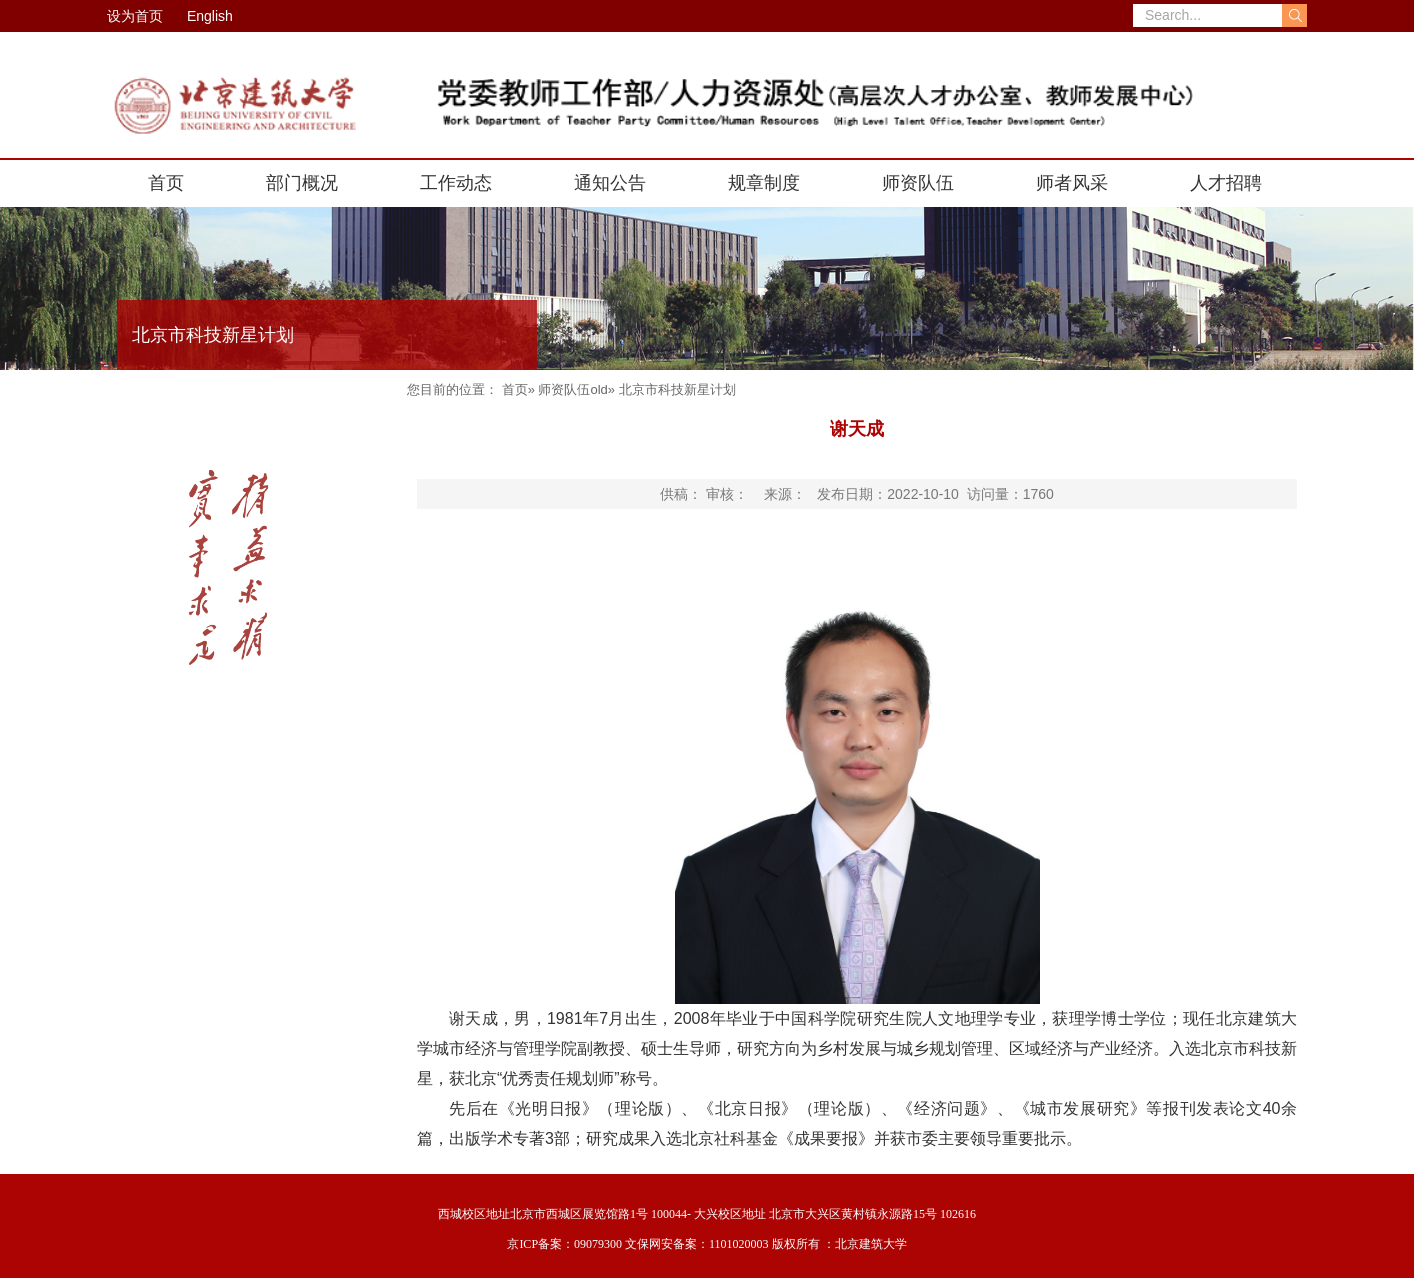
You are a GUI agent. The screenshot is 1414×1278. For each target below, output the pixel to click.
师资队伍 (918, 183)
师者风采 (1072, 183)
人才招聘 (1226, 183)
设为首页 (135, 16)
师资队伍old (572, 389)
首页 (166, 183)
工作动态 (456, 183)
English (210, 16)
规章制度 (764, 183)
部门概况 (302, 183)
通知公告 (610, 183)
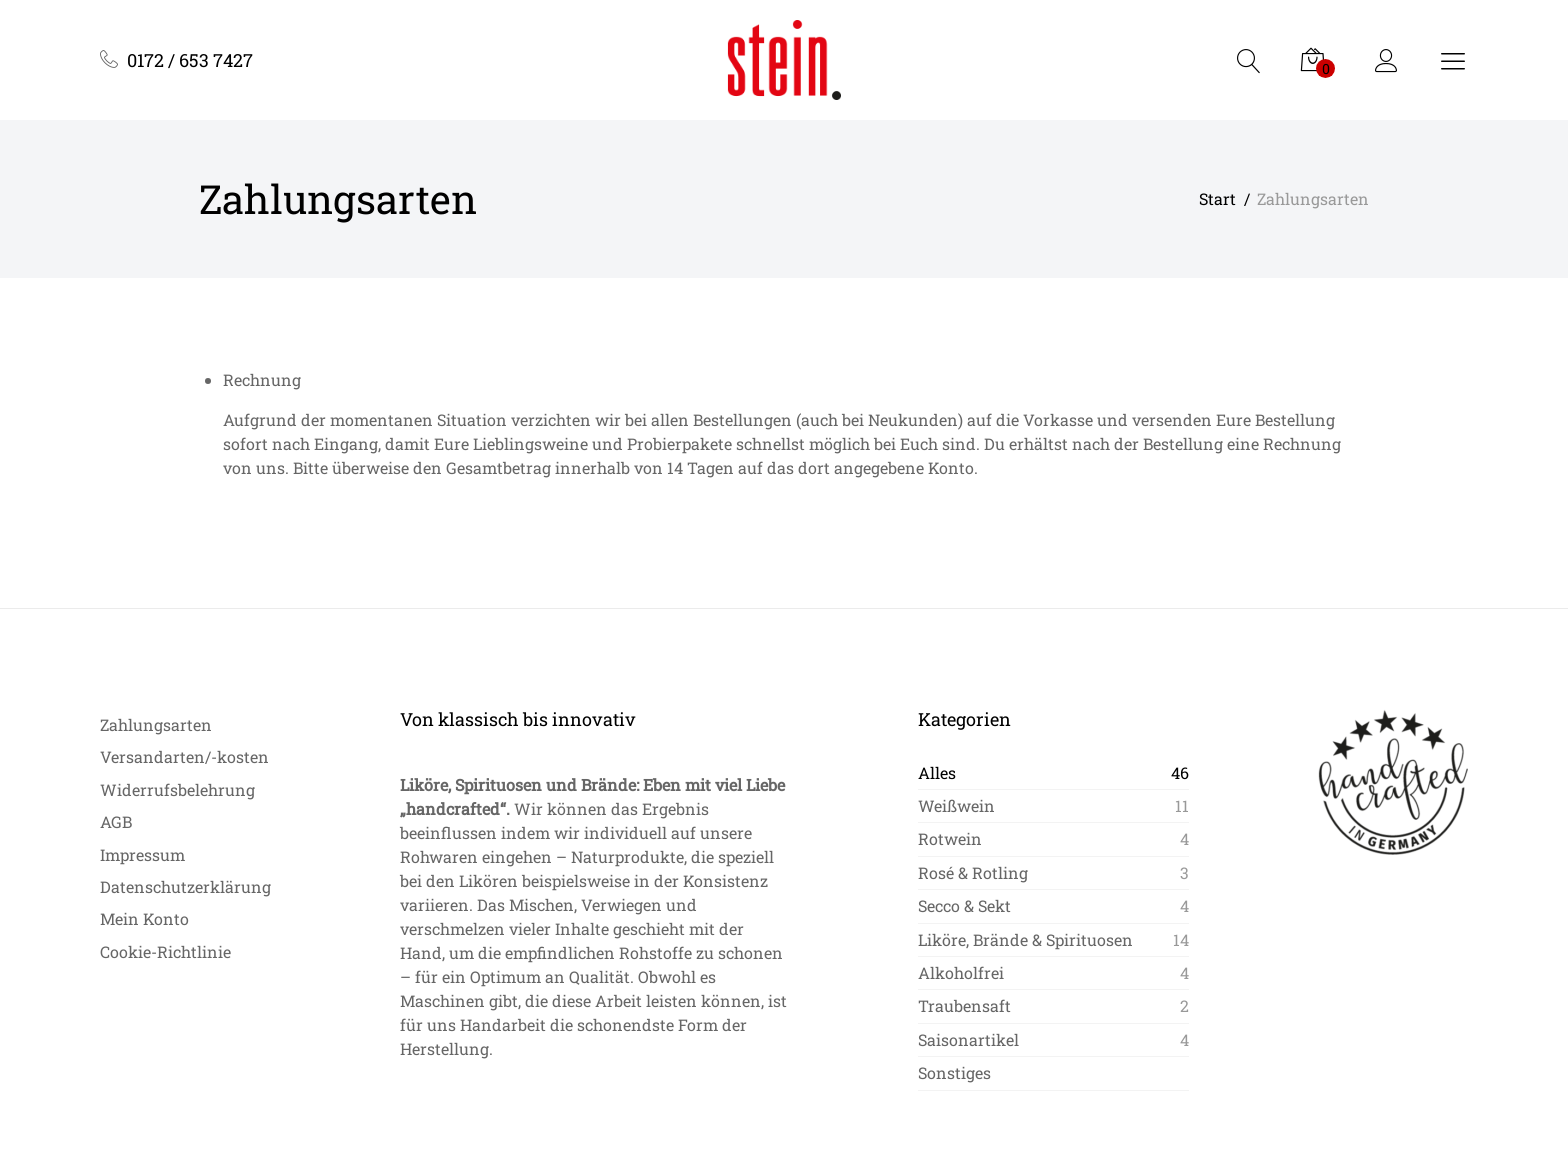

++++

Rewrite the lines above as a numbered list, skipping any blank lines and leaving out the pictures.

1. You are a GUI agent. The screenshot is 1414×1278. For each target below, output the pixel to click.
2. 师资队伍 (918, 183)
3. 师者风采 (1072, 183)
4. 人才招聘 (1226, 183)
5. 设为首页 (135, 16)
6. 师资队伍old (572, 389)
7. 首页 (166, 183)
8. 工作动态 (456, 183)
9. English (210, 16)
10. 规章制度 (764, 183)
11. 部门概况 (302, 183)
12. 通知公告 (610, 183)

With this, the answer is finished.